We must now decide whether petitioners are liable for penalties under section 6651(a) for failure to file timely income tax returns. Both petitioners' returns were filed long after the prescribed filing date. Unless they can show that the failure to file was due to reasonable cause, and was not due to willful neglect, the penalties must be imposed. Sec. 6651(a).

Respondent does not suggest that petitioners failure to file timely returns was due to willful neglect but does question whether such failure was due to reasonable cause. Petitioners contend that their reliance on their accountant amounted to reasonable cause. We cannot agree.

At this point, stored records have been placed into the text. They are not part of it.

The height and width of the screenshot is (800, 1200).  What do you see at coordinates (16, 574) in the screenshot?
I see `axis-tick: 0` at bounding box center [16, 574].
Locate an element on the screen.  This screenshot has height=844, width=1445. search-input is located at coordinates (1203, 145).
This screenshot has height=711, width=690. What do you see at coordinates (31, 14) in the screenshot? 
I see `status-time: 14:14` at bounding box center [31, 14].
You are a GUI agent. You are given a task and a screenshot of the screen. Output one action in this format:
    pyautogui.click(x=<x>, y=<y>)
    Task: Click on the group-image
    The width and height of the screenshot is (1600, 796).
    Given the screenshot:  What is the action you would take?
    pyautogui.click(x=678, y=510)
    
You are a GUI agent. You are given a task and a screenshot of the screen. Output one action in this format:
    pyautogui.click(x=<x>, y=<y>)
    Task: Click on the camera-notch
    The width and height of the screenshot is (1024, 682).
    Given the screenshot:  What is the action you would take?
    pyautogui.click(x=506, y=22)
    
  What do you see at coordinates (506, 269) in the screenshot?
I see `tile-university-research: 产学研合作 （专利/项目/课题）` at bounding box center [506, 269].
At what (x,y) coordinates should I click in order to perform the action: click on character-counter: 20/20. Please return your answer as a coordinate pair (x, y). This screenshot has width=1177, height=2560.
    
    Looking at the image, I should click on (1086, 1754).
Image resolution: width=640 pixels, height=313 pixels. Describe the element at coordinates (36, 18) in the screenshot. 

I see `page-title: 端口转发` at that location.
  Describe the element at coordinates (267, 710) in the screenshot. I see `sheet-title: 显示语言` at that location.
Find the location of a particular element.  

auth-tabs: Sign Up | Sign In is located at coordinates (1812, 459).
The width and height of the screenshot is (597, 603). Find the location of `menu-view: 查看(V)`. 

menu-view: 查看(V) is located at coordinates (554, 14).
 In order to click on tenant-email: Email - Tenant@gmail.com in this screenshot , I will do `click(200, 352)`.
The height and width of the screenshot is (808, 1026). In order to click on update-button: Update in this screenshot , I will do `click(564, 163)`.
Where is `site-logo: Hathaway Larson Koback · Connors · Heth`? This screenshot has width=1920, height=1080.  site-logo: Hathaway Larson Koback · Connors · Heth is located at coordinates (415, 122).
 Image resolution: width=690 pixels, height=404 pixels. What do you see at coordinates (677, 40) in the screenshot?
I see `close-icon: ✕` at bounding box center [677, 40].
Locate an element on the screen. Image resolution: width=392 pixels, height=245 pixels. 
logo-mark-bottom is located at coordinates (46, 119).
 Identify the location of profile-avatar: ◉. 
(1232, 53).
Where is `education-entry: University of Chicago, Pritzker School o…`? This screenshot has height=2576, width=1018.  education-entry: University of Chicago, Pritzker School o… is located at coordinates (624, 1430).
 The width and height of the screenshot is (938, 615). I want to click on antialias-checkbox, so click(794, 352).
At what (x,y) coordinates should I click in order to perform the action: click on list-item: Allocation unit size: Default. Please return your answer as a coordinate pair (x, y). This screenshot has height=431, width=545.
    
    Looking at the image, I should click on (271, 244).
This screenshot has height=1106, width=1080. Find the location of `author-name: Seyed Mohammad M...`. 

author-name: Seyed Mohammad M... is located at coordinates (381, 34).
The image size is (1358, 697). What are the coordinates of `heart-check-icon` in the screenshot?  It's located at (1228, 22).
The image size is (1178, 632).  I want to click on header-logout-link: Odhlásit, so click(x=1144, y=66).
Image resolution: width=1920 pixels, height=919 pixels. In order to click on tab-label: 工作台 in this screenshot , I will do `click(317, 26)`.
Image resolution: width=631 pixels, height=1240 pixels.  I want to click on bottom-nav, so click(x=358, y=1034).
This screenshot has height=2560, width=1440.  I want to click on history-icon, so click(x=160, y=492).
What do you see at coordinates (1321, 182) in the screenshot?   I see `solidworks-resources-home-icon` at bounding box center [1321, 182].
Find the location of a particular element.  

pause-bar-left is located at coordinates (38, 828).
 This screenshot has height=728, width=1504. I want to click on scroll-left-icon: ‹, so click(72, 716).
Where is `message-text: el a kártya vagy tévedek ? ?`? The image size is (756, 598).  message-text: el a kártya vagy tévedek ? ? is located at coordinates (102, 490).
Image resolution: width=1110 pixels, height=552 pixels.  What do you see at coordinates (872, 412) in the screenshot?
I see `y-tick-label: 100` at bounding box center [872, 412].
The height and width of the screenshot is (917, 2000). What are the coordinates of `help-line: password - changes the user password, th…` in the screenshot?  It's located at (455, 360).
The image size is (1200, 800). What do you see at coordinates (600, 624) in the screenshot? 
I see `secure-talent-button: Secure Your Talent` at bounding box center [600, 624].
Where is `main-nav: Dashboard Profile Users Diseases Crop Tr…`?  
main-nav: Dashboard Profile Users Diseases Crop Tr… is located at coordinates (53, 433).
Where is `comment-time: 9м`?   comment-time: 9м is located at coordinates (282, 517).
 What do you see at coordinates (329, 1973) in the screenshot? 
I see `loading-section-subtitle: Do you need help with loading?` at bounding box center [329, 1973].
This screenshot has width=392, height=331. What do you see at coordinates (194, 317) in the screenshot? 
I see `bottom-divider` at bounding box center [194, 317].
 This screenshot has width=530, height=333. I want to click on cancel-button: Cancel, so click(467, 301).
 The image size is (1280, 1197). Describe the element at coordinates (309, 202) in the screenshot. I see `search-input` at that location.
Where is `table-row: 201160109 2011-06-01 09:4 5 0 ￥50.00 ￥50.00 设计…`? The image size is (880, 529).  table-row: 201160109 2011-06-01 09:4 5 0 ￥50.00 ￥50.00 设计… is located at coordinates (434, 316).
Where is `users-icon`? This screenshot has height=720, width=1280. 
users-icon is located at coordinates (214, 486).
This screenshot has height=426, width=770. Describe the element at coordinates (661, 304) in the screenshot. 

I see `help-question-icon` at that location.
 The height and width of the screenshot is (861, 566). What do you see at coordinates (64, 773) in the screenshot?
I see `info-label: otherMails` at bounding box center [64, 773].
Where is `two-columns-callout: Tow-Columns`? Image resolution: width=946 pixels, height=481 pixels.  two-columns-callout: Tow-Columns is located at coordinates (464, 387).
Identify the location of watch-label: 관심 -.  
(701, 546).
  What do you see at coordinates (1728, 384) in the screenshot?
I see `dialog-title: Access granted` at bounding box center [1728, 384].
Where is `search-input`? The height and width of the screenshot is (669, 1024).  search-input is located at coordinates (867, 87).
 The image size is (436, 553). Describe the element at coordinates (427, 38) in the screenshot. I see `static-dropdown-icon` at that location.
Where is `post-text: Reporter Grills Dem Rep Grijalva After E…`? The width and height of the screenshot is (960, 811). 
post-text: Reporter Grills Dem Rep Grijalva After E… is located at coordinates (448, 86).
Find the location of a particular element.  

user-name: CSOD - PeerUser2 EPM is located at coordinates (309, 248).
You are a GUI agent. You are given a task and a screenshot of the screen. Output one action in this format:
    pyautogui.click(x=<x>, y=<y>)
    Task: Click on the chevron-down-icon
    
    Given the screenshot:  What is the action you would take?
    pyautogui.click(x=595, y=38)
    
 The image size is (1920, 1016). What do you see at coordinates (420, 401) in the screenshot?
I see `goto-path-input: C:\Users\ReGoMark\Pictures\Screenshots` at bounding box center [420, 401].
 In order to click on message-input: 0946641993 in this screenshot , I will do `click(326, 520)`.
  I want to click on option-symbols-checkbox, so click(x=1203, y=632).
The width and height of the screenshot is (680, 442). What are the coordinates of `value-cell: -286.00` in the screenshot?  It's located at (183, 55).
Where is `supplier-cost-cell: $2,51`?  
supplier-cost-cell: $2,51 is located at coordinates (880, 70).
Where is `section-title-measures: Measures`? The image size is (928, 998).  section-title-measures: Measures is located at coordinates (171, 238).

It is true that in many instances reliance upon the advice of an attorney, accountant, or other tax adviser has been found to constitute reasonable cause. See 10 Mertens, Law of Federal Income Taxation, sec. 55.23, pp. 171-176 (Maline rev. ed. 1970), and cases cited. However, unless certain conditions are met, reliance upon a tax adviser will not excuse a taxpayer from the penalty imposed by section 6651(a). Thus, it should be shown that the person relied upon is qualified to give competent tax advice. Mayflower Investment Co., 24 T.C. 729, 733 (1955), affd.239 F.2d 624 (C.A. 5, 1956); Heatbath Corporation, 14 T.C. 332, 349 (1950). In this respect we note that petitioners' accountant did not know that under the regulations even a corporation which does not have taxable income may still be required to file a return. See sec. 1.6012-2(a)(1), Income Tax Regs. Furthermore, it must be shown that the adviser had sufficient knowledge of the taxpayer's relevant financial circumstances. Fourth & Railroad Realty Co., 25 T.C. 458, 461 (1955). Here, the evidence shows that petitioners had failed to inform their accountant of the 1967 settlement which resulted in the discharges of indebtedness. Petitioners' failure to disclose this critical fact nullified the existence of any reasonable cause which might have been indicated by the fact of petitioners' reliance on their accountant.

Decisions will be entered for the respondent.